→ 課題要件
文書抜粋によると、フェリーがキャヴスと結んだのは何年契約ですか。

→ 文書抜粋

イタリアリーグのイル・メッサージェロ(現ロットマティカ・ウィルトゥース・ローマ)に入団した彼は彼の地で23得点6リバウンドのアヴェレージを記録、チームをプレーオフへと導きます。なお、フォークの談によるとこの時フェリーは400万ドルのサラリーを得ていたようです。これはこのチームのオーナーがイタリアで三本指に入る大富豪だったからこそ出来た、当時としては破格の待遇でありました。フェリーとオーナーが望むなら、彼らは引き続きイタリアでプレーを続ける事も可能だったでしょう。そしてこの強攻策に、クリッパーズのGMに就任した往年の名選手、エルジン・ベイラーも遂に折れ、フェリーを移籍させるトレードを実現します。要するに江川方式です。そのトレードの内容については既に取り上げましたね。

クリッパーズ←ハーパー、'90年1巡目指名権(後にロイ・ヴォートを指名)、'91年2巡目指名権、'92年1巡目指名権(後にエルモア・スペンサーを指名)
キャヴス←ダニー・フェリー、レジー・ウィリアムズ


そう、少し前に取り上げたロン・ハーパーのクリッパーズ行きを決めたのがこのトレードであります。ここにフェリーの「クリッパーズだけは嫌だ嫌だ嫌だ」作戦は見事成功し、フェリーはイタリアでのプレーを1シーズンで切り上げ、晴れて'90-'91シーズンからキャヴスでNBAキャリアを始める事となったのです。

当時キャヴスはマーク・プライスやドアティといったタレントを擁してイースト期待のライジングチームとなっていました。アマチュアバスケットの世界で数々のキャリアを築き上げたフェリーには、更にキャヴスを1つ上のレヴェルへ牽引する事が期待されたのです。そんな期待を込めてか、フェリーはなんとキャヴスと10年契約を結びます。総額は3700万ドルとも4000万ドルとも言われたこの契約、ルーキースケールの規定がまだ存在しなかったからこその賜物でした。

が、現実は残酷でした。遂にフェリーが1年を待ってデビューしたNBAの水はあまりに苦かったのです。そもそもフェリーが加わった時のキャヴスはインサイドにはジョン・“ホットロッド”・ウィリアムズがセンター、ブラッド・ドアティがPFで先発し、それをラリー・ナンスがバックアップするという形でした。インサイドの充実したこのチームにおいて、フェリーの出番は決して多くは無かったのです。しかし、彼らを押しのけて先発の座に座れるだけのインパクトがフェリーに無かったのもまた事実です。クリッパーズ行きを拒んでいなければ出場機会にも恵まれ、そこそこ出番を得てもっと経験を積めた可能性もあったと思うのですが・・・。




結局81試合に出たものの先発は1度だけだったフェリーのスタッツは出場時間20.5分、FG成功率.428で8.6得点3.5リバウンド1.8アシストという平凡極まりないものでしかありませんでした。そしてフェリーはキャヴスで過ごした10シーズンの殆どを、ベンチスタートで迎えたのです。後に3ポイント成功率は上がってNBAでも通用する武器になったものの、それだけでした。そしてその10シーズンの間、キャヴスがフェリーをトレードしようとする試みは全て徒労に終わったのです。

→ データ行
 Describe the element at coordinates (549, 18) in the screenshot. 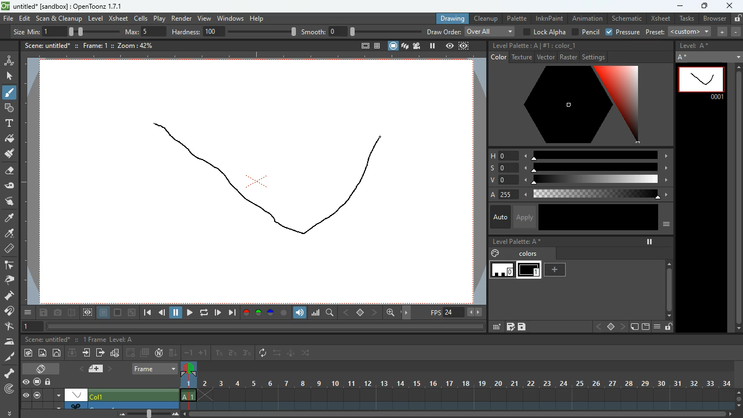

I see `inknpaint` at that location.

→ 完全な出力
10年契約です。